Vizmary Pineda, la nueva presidenta de la Sociedad Dominicana de Cardiología.
¿Por qué los pacientes cardiacos enfrentan barreras para tratarse? Especialistas alertan sobre acceso limitado a terapias, honorarios bajos y una alarmante escasez de cardiólogos en el interior del país.
Por Pedro Ángel
Santo Domingo. – La salud del corazón de los dominicanos late con irregularidad ante un sistema que, según denuncia la Sociedad Dominicana de Cardiología, mantiene serias limitaciones para garantizar el acceso a diagnósticos, procedimientos y tratamientos esenciales. Esta realidad no solo frena la prevención y la detección temprana de enfermedades, sino que pone en riesgo la vida de miles de pacientes.

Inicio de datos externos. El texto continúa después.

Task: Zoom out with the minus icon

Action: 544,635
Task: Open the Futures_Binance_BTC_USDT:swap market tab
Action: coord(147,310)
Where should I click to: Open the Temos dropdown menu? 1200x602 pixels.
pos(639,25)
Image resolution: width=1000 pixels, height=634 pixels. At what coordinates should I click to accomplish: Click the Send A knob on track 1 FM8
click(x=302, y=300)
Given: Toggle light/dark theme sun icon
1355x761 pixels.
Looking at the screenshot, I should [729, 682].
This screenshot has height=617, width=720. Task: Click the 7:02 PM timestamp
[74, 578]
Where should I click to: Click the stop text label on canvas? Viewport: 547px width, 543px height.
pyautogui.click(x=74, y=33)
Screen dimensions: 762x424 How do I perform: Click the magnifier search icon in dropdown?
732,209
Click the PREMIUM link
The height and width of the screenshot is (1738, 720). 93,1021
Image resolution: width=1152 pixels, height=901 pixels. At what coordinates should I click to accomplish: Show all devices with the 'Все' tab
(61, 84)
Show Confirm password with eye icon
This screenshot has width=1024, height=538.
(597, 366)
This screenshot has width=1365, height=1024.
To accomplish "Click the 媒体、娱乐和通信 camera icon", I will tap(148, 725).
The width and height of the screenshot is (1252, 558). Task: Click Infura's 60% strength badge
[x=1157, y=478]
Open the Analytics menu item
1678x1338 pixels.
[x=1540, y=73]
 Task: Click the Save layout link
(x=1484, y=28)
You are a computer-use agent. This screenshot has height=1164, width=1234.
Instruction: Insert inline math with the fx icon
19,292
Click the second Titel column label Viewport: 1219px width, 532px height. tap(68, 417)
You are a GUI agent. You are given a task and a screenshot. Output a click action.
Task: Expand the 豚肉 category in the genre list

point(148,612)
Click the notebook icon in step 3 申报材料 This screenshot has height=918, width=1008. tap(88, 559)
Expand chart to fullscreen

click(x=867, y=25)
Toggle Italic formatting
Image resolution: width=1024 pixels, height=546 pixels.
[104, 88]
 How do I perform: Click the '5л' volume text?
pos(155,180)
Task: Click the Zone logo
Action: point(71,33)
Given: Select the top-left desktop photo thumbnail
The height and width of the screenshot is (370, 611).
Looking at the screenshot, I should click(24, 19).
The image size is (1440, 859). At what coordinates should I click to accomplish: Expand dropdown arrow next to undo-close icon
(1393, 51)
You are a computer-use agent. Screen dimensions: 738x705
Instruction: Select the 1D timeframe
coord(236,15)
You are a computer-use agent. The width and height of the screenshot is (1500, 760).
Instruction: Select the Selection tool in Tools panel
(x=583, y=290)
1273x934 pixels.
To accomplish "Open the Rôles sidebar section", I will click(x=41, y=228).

La advertencia fue emitida por la doctora Vizmary Pineda, nueva presidenta de la entidad gremial, durante su toma de posesión. Desde el inicio de su gestión, Pineda lanzó un llamado de alerta sobre una crisis multifacética que afecta a médicos y pacientes por igual.
Uno de los puntos más críticos son los bajos honorarios profesionales por consultas y procedimientos, una situación que forceja directamente con la calidad de la atención. “Esto obliga a muchos cardiólogos a laborar en múltiples centros, afectando su bienestar y, consecuentemente, la calidad asistencial que pueden ofrecer”, explicó la especialista.
A esta problemática se suma una distribución geográfica profundamente desigual de los cardiólogos, que se concentran masivamente en los grandes centros urbanos. Mientras las ciudades capitalinas disponen de especialistas, las regiones rurales y periféricas del país carecen casi por completo de atención cardiovascular especializada, dejando a una parte significativa de la población en el desamparo médico.
La doctora Pineda también citó como un desafío prioritario el alarmante aumento de las enfermedades cardiometabólicas en población joven, una tendencia que exige una respuesta urgente y coordinada. Para enfrentarla, propuso la implementación de protocolos de atención uniformes en todos los niveles del sistema de salud y abogó por garantizar el acceso a medicamentos innovadores con eficacia comprobada.
Frente a este panorama, el llamado de la nueva presidenta de la Sociedad de Cardiología fue a la unidad. Convocó a los colegas, instituciones médicas y autoridades de salud a sumar esfuerzos para impulsar campañas educativas masivas, programas de actualización médica continua y políticas públicas robustas orientadas a la prevención.
Su compromiso, dijo, es construir una sociedad de vanguardia, centrada en la investigación científica, la educación de los pacientes y la búsqueda de legislaciones favorables, incorporando incluso la innovación digital y la inteligencia artificial para fortalecer la salud cardiovascular nacional. El reto, tan vasto como urgente, espera ahora una respuesta a la altura del latido de un país.